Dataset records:
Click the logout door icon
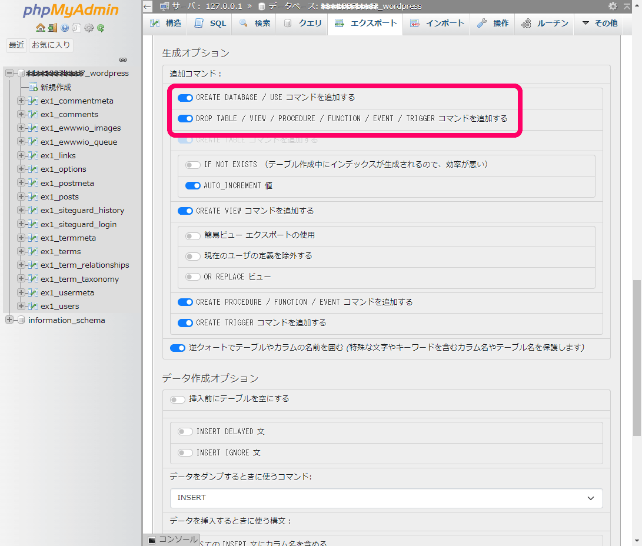The image size is (642, 546). point(52,28)
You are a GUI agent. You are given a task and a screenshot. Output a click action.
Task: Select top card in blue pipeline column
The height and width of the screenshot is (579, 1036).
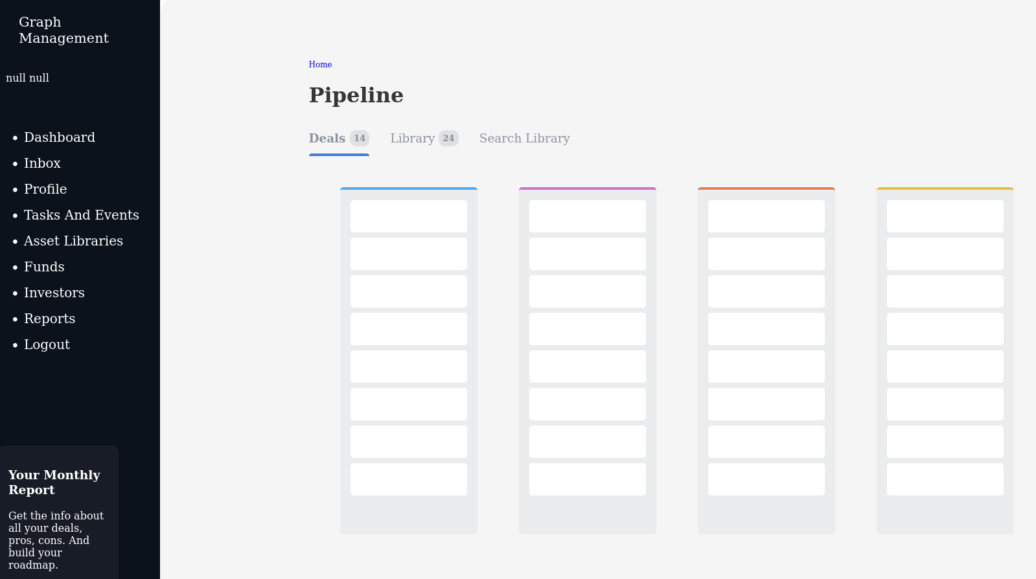click(408, 216)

• **HOW TO COMPLETE THIS TASK**: From the first line to the last, repeat the entries exactly and leave out the pictures.

• **WRITTEN REPLY**:
Click the logout door icon
The image size is (642, 546). point(52,28)
You are a GUI agent. You are given a task and a screenshot. Output a click action.
Task: Select top card in blue pipeline column
The height and width of the screenshot is (579, 1036).
click(408, 216)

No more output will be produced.